10 responses to “Apologetics 101: Defining Apologetics”

  1. Elder Larry G Stanley says :

    Paul taught and preached in a consistant manner to all those he encountered. Jesus did the same with emphasis on who his listeners were. He spoke in a style that reached people in different environments., The sermon was the same but packaged different for his listeners. The main topic that is often not discussed is listening to the Holy Spirit. We can debate or discuss the methodology until we die; but are we avoiding the Holy Spirit in all we do or following a man made outline without the Holy Spirit. In every thing we do and everything we say and everthing we preach are we involving the Holy Spirit and leaning upon God to guide us.

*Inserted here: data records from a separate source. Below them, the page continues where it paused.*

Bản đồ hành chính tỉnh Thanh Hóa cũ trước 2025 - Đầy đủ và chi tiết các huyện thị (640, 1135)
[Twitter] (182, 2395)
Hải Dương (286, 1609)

I know …..I am from the “Old School”. But one thing I know for sure is without the Holy Spirit, you are left with your own understanding and your own teachings. The Bible is clear to lean not to your own understanding but by the power of God. With that said, I do like a structured teaching that teaches the whole doctrine and helps brothers and sisters know the doctrine and defend the faith. I also like Preaching with power and demonstration of Prayer and the Holy Spirit of God. John said he saw an Angel carrying the everlasting doctrine. Question: That Angel is still there. Jesus told the Apostles that they would receive thier words from the Holy Spirit and it was a free gift. I know many churches today began to shout and even scream claiming they are in the Spirit. I am unsure what spirit and even question what spirit. But I also know that a dry sermon without the Holy spirit will not feed the children of God. Just lending a few concerns that my fellow Brothers from the 1800 also listed as important. I like the word, ” Defending the Faith.” The word Apolegetics to most folks sounds like apology? I actually did a survey and asked. That was their response. Maybe this helps aned maybe it doesn’t, but you asked for input.

  2. Thomas Owusu-G says :

    I think Apologetics is the way forward for Christians to be equiped with the truth. I am involved in Evangelism now, please give everything you think is neccessary.

  3. Larry G Stanley says :

    Very good article. I also like to listen to Christian debates on the doctrine. I like christian science PHD’s who challenge world views such as evolution and the flood.